A discussão durou horas e não chegamos a lugar nenhum. Já era quase dez da noite quando Rosimeri teve a brilhante idéia:
– Vamos invocá-la!
– Eu concordo!
– Mas se ela aparecer de verdade?
– Seremos vinte contra uma, ganharemos com certeza!
– Não sei.
– Olha, se tu não nos acompanhar, vais ficar sozinha.
– Tudo bem, eu vou.
– Alguém sabe como fazer?
Eu tinha visto as crianças destruírem uma das portas, acompanhei o ritual e sabia o que fazer:
– Primeiro entramos todos no banheiro e desligamos a luz, depois começamos a falar palavrões, abre-se a tampa do vaso sanitário, escarramos ali dentro e repetimos três vezes: “Loira do pau oco a tua presença eu invoco!” Dizem que depois disso, ela aparece refletida no espelho.
– Ai meu Deus, eu ainda não acredito que estamos fazendo isso.
– Shhhhhhhh.
– É, tem coisas que não se aprende no mestrado em educação.
– Continuo com medo!
– Shhhhhhhhhh.
Depois do terceiro “invoco”, um incauto flash de máquina fotográfica, fez a mulherada entrar em pânico, berrar desenfreadamente, arrombar a porta com chutes grotescos e correr o mais rápido possível. Vi gente ser atropelada, algumas se espatifaram no chão depois de tropeçar nas raízes da velha figueira, outras corriam e rezavam, algumas se agarraram ao celular e chorando pediam para seus maridos virem buscá-las.
No outro dia, ninguém comentou. O zelador estranhou. Ao perguntar, levou uma bronca da diretora, que mandou tirar todos os espelhos, colocar portas de ferro e fixar, em cada banheiro, a seguinte placa:
PERIGO!
LOIRA DE OUTRO MUNDO. AO ENTRAR, NÃO ESQUEÇA DE DESLIGAR A MÁQUINA FOTOGRÁFICA!
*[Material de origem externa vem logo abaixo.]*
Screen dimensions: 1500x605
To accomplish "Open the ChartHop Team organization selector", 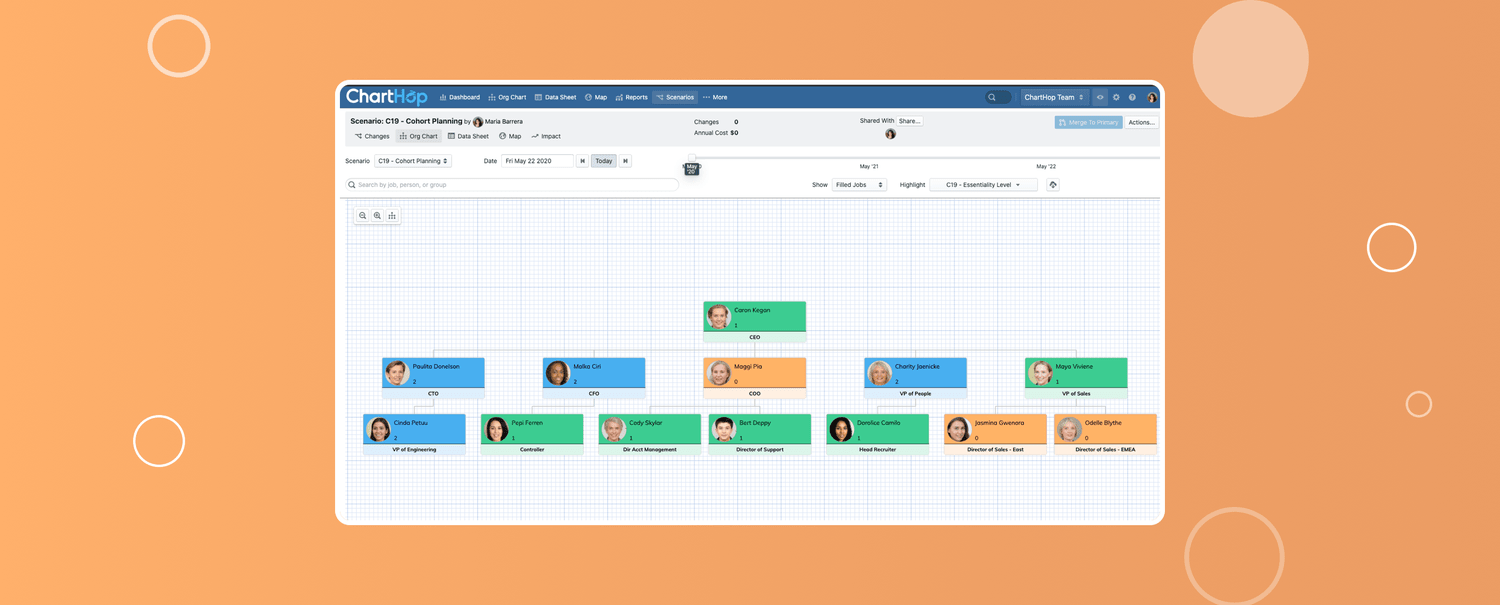I will click(1054, 98).
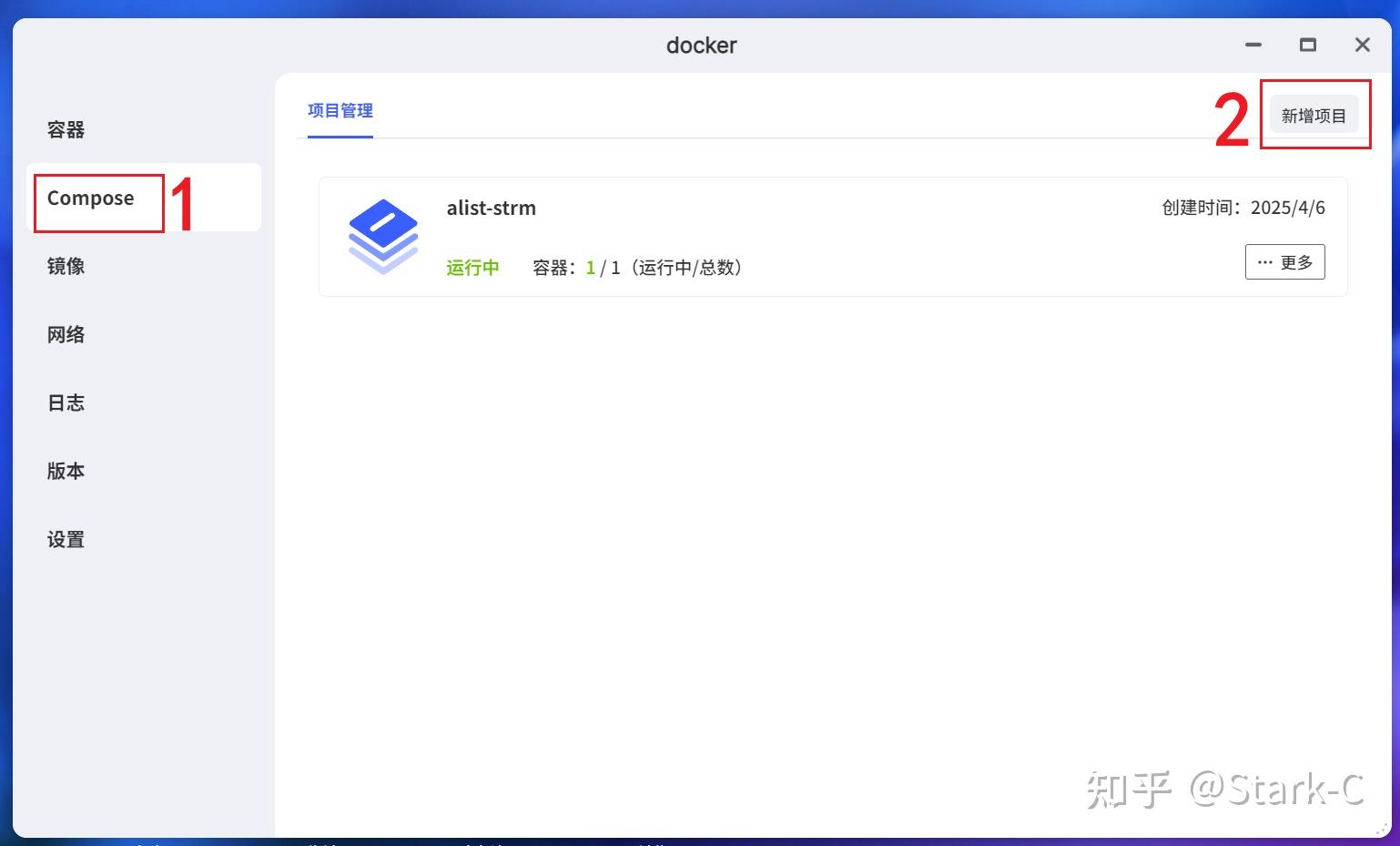Click the alist-strm project card thumbnail

click(383, 235)
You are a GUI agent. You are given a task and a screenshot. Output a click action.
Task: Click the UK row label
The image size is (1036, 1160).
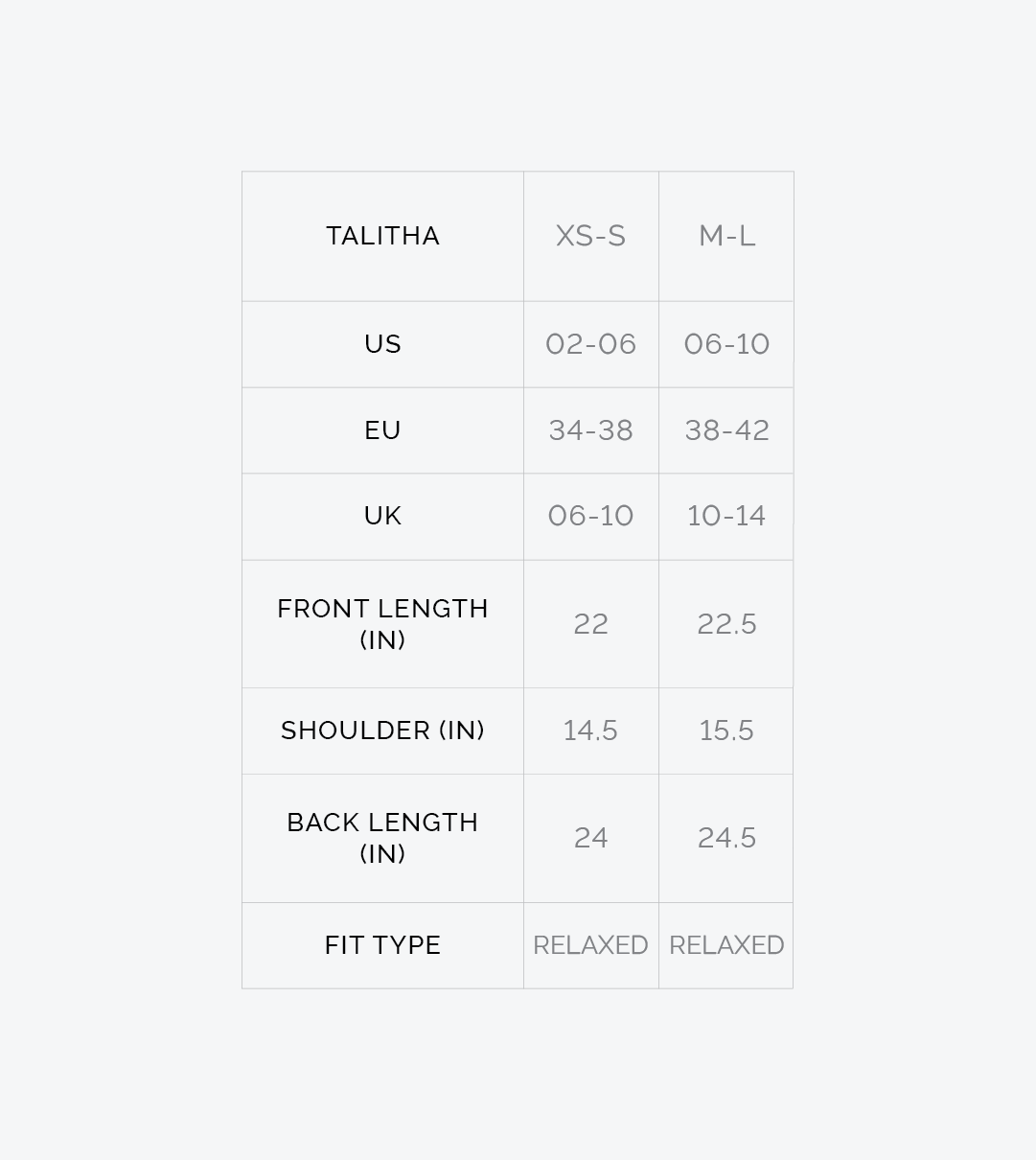[382, 516]
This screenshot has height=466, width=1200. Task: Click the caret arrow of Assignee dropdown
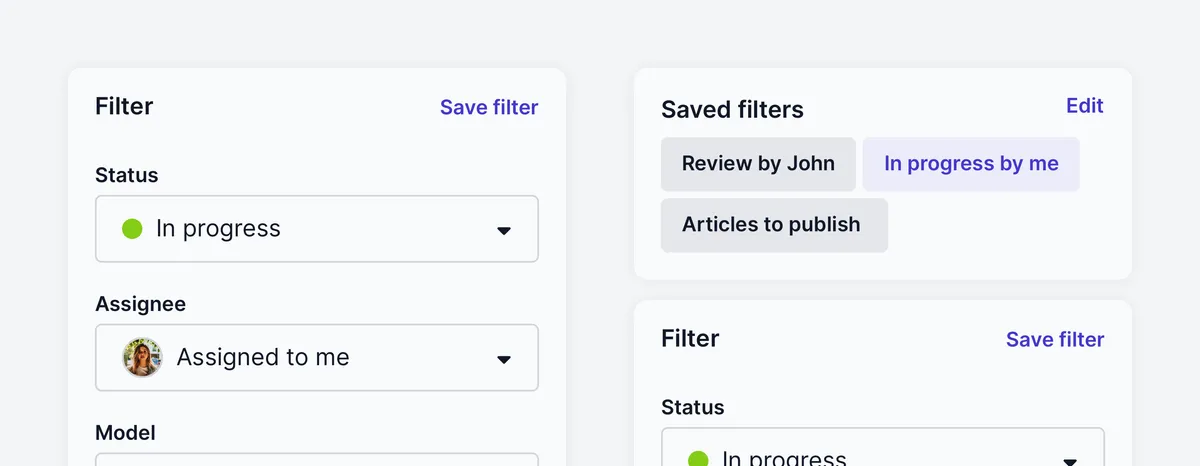(x=504, y=359)
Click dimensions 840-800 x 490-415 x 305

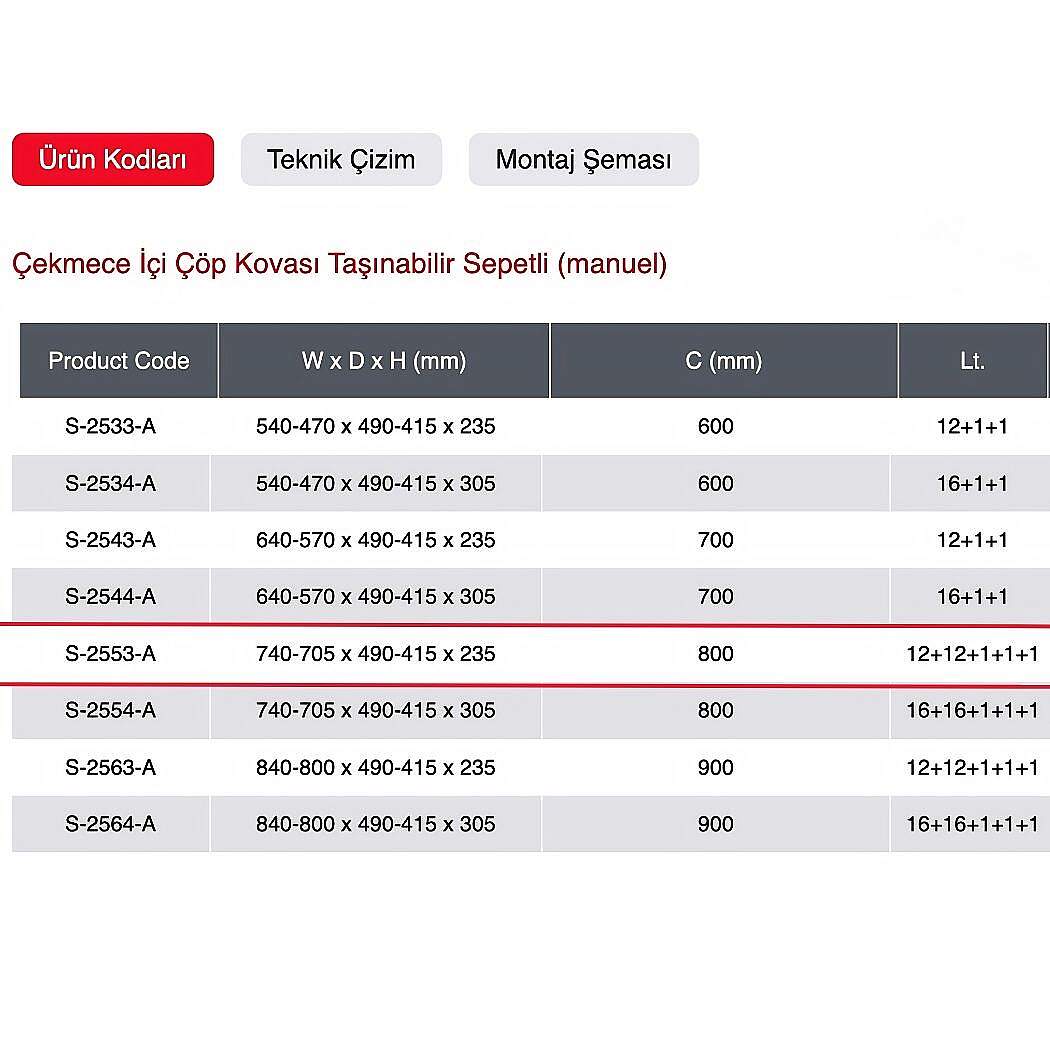tap(376, 825)
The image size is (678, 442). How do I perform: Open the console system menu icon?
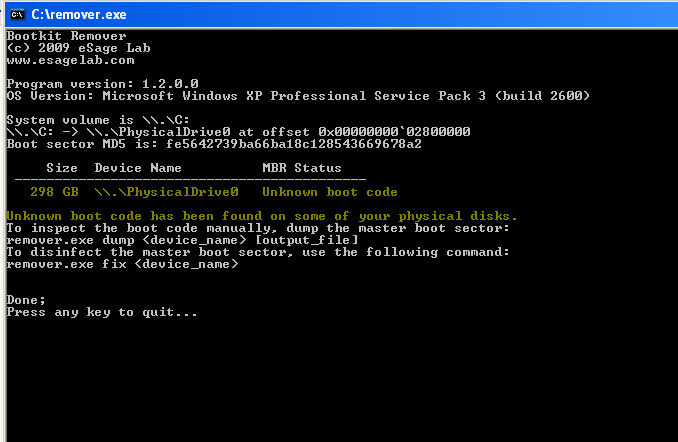pyautogui.click(x=17, y=15)
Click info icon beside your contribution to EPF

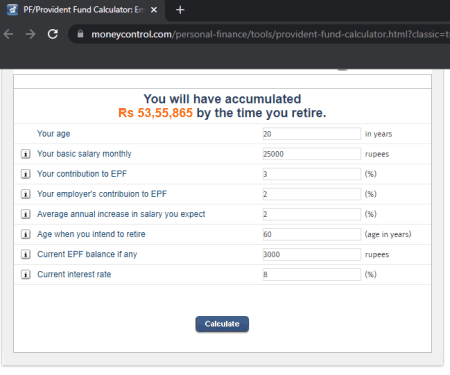[x=26, y=174]
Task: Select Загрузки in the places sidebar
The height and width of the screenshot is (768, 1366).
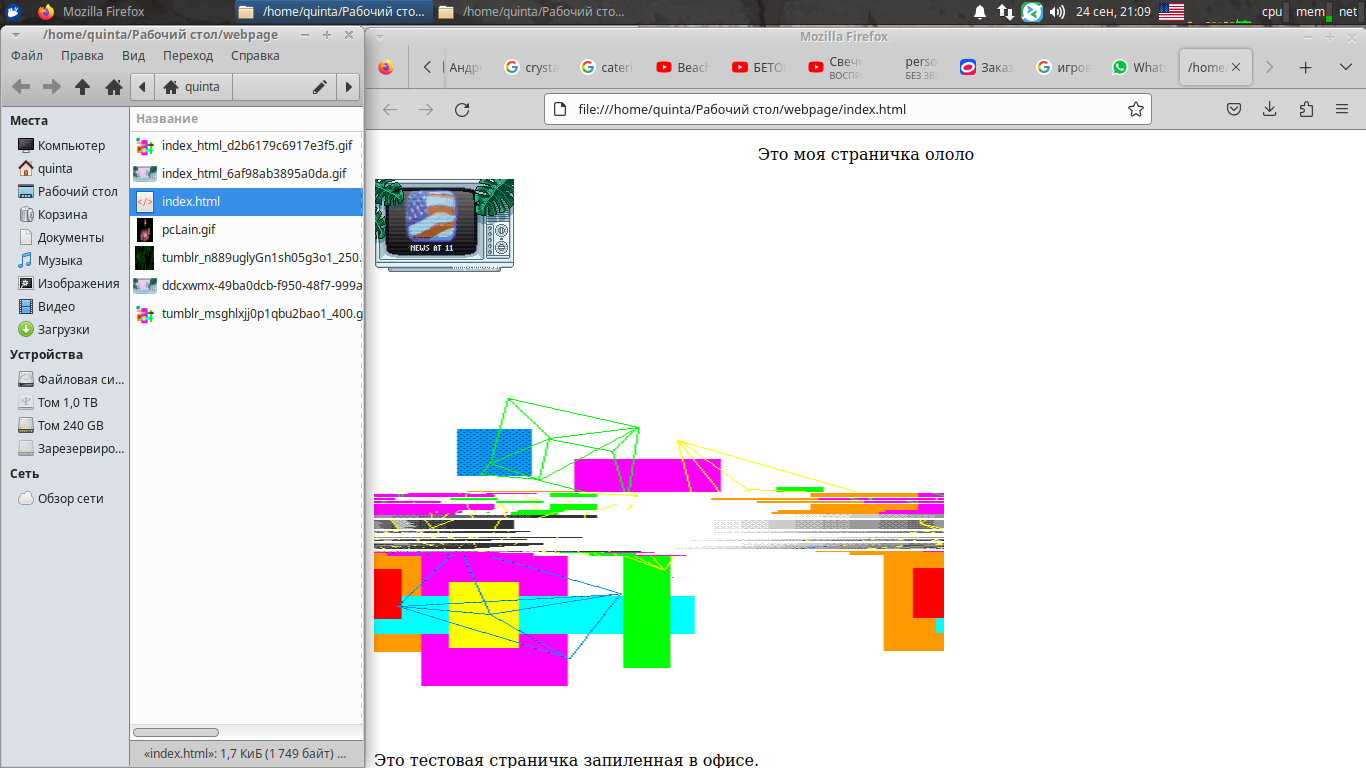Action: coord(63,329)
Felicidade (Peterson Quadros)

Felicidade é algo que sempre está nos planos, principalmente hoje. O dia tinha começado quente. Nenhuma nuvem no céu. O termômetro de raios ultravioletas apontava para o vermelho. O sol massacrava a cara de qualquer desprotegido. Eu tinha esquecido o par de óculos em casa. Para continuar, tive que franzir a testa até quase fechar os olhos. Quando cheguei na ponte, não havia trânsito, estava tudo parado, uma fila imensa de carros. Esperei alguns minutos, abri o porta-luvas, o MP3 não estava lá. Fiquei sem música.
O calor aumentou, gotículas de suor apareceram em minha testa, outra gota saiu das minhas axilas e escorregou até as costas, onde se dissipou na camiseta. Não havia toalhas no carro, apenas o bafo que soprava da fila ao lado, mas que pelo menos andava. A fumaça de um caminhão me deixou tonto. Pensei estar intoxicado, mas não tinha o que fazer. Ao meu lado, a única coisa que me separava do mar, era um guard hail enferrujado. O vento quente metia um porrete na minha pressão, que por sinal já estava lá no pé.
Achei que iria morrer. Foi naquele exato momento que vi Felicidade pela primeira vez. Enquanto eu estava parado na fila, praticamente deixando meu corpo, Felicidade passou por mim em um Chevette, ano oitenta e três, azul cintilante com faixas pretas pintadas nas laterais, rebaixado e com filme no vidro de trás. O do carona não existia, dava para enxergar dentro do automóvel, onde um sujeito dançava e se penteava. Era um senhor de bigodes, óculos de caminhoneiro da década de oitenta. Tinha relógio com pulseira de metal e seu cacoete era ficar chacoalhando a mão para ver as horas. Ele escutava “La bamba”, pulava sentado, dirigia, cantava. Aos poucos as rodas do Chevette foram girando, a cabeça do maldito cachorrinho de plástico que mostra a língua ficou balançando, balançando, parecia olhar para mim… Felicidade foi, eu fiquei na fila, esperando infeliz, mais um tanto.